Monday 21 April 2008

Supervisor role in writting master work

As an addition to the previous post about writing a master work, I'd like to add a post about the supervisor role in this process.

This role contains several sub roles. First of all the supervisor should direct and verify the content of the work. Normally it means
1. Plan the work on the highest level: majour topic of the work and subtopics; overall logic of discussions.
2. Give advices how to write the work, which topics to include to make the work logical and how to position those to avoid misunderstanding of the work by future reviewers. For example any analysis should be based on certain criteria that are important in this particular type of environment etc. In other words the selection of criteria and description of those should precess any analysis. It is also important to show why one or another methodology for comparison is chosen (to show that it is applicable to the topic of the work).

3. Prepare a time plan (schedule) of writing and defending the work.
4. Compile a content by proposing chapters, sub chapters basing on previous .discussions and finalise by defining an approximate size of each sub chapter length.

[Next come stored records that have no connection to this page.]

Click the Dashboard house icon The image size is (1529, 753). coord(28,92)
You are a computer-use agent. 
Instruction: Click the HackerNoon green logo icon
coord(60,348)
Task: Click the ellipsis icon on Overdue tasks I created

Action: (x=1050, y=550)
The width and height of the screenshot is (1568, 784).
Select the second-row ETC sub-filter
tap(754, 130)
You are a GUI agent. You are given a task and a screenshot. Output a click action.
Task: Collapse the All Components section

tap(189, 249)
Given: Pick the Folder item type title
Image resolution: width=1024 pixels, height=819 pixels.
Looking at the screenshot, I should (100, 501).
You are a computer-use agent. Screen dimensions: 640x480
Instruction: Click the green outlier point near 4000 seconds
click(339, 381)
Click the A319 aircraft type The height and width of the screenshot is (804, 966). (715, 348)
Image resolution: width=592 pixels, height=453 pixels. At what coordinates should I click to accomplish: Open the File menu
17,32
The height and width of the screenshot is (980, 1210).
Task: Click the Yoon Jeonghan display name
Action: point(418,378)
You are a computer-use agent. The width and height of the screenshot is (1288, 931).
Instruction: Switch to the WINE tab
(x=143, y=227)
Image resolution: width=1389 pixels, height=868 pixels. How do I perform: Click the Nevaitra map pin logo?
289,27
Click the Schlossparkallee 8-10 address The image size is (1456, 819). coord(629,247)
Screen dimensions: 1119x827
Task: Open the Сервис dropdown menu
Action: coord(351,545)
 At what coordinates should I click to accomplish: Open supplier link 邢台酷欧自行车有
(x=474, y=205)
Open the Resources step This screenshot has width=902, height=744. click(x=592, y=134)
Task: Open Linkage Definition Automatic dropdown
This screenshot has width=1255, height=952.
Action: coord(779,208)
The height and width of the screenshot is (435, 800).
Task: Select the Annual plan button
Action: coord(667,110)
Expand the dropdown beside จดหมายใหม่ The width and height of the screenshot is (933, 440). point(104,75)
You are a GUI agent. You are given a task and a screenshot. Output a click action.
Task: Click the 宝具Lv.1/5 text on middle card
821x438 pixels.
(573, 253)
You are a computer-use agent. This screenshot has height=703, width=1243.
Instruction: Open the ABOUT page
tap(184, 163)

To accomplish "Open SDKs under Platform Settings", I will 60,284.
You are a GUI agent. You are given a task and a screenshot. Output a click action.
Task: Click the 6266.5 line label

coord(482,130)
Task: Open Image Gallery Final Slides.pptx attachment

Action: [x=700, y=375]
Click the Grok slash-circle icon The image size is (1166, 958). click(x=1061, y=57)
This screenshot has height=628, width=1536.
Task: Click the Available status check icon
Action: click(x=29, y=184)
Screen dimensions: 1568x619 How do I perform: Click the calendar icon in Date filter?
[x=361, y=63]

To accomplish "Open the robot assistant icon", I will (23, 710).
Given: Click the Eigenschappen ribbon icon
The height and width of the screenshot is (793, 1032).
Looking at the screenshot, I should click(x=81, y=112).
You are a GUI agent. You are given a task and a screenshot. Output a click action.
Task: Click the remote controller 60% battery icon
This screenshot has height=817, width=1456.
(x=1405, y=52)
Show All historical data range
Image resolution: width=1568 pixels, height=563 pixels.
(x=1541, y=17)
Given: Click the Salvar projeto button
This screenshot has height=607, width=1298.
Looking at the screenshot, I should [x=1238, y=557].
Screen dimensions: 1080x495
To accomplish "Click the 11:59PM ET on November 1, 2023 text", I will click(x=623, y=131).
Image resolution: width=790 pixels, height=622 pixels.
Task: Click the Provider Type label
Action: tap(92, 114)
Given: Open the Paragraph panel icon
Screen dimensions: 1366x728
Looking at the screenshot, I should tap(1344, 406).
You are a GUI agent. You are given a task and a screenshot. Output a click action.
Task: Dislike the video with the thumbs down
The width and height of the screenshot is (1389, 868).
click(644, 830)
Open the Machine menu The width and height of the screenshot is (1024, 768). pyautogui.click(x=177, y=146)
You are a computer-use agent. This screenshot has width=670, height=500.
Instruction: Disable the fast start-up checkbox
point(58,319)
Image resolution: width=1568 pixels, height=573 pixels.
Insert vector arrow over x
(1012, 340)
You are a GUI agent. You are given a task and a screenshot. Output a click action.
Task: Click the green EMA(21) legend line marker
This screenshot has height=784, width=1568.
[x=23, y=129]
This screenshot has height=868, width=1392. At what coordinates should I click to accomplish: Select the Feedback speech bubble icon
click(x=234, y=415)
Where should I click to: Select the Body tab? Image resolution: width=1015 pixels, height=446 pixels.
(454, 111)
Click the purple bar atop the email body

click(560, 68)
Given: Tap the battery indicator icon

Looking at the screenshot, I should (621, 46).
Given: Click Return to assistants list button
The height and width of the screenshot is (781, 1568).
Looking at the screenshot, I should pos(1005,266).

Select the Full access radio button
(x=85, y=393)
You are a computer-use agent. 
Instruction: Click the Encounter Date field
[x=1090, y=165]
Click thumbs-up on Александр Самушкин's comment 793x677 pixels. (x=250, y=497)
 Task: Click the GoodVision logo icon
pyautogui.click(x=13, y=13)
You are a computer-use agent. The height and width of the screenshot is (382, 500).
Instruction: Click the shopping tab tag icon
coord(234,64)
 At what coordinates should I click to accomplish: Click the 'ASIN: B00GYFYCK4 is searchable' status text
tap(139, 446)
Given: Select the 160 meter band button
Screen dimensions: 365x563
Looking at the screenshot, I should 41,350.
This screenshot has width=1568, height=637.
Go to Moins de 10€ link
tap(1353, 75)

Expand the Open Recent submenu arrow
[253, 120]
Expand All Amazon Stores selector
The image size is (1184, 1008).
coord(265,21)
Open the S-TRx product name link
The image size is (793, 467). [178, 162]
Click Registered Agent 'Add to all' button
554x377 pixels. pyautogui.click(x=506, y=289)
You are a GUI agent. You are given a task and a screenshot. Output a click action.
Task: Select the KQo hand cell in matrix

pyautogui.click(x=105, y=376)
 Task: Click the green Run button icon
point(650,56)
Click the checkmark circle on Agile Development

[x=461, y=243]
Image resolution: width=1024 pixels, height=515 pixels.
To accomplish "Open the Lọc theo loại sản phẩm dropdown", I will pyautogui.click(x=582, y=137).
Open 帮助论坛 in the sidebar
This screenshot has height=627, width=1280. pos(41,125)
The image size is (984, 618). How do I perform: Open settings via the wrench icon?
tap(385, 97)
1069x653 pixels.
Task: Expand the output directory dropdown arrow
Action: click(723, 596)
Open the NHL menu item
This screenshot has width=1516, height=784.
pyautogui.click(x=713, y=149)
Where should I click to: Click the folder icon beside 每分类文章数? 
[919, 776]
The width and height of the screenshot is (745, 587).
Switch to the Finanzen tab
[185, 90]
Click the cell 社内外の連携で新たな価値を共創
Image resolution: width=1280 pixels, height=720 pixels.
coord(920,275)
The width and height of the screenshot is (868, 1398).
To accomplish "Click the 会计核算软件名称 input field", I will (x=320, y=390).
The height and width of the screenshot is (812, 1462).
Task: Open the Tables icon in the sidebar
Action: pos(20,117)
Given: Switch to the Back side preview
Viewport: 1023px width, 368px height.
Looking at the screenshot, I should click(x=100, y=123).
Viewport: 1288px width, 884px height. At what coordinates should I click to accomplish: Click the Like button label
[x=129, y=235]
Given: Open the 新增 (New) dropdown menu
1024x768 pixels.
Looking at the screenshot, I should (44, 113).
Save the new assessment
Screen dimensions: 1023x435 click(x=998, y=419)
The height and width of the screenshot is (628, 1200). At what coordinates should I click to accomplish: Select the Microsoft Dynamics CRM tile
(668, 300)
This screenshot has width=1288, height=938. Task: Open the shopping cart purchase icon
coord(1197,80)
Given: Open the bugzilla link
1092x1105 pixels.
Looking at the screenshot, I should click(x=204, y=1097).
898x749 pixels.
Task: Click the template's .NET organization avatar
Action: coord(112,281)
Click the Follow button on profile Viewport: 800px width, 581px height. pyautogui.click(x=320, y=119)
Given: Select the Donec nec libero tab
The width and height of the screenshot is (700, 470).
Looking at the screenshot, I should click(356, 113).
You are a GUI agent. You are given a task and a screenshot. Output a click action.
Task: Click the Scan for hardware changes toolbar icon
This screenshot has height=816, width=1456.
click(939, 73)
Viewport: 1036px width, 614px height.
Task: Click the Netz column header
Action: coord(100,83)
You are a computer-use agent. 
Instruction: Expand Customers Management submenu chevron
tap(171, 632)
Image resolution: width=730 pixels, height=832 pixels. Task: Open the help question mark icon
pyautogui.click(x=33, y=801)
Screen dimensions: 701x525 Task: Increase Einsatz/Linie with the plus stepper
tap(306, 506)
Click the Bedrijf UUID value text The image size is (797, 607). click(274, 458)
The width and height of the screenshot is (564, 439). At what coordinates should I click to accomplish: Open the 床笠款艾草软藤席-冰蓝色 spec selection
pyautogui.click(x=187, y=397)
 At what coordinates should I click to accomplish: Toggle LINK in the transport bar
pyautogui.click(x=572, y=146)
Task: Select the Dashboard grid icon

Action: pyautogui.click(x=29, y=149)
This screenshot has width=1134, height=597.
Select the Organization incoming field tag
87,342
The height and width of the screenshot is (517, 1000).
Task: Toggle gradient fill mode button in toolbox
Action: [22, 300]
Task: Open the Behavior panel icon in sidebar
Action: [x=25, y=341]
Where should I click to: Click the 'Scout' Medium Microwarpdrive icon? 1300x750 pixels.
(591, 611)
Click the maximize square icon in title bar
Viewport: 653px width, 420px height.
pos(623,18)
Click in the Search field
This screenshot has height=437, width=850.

The last item actually merge with the second role of the supervisor, which is to direct and watch formatting of the work. There is always certain (sometimes informal) requirements starting from the font size and ending with the number of pages (including formatting of tables and figures, number of sub chapters etc). Notice that in master and similar works the rule "the more the better" doesn't hold. Knowledge (know hows, reviews etc) should be clearly written and concentrated to not exceed the limit of pages. Otherwise reviewers will had to read too much, so will simply read the introduction and conclusion, so there will be a risk that they will simply misunderstood the whole point of the work.

There is also a none official role of the supervisor, which includes the following
1. Inspire a student to start and write to the end the master-work
2. Help students to relax (decrease stress) and produce a confidence that the work will be successfully defended
3. Force the student to meet the schedule (time-plan) of writing the work and ask why s/he doesn't.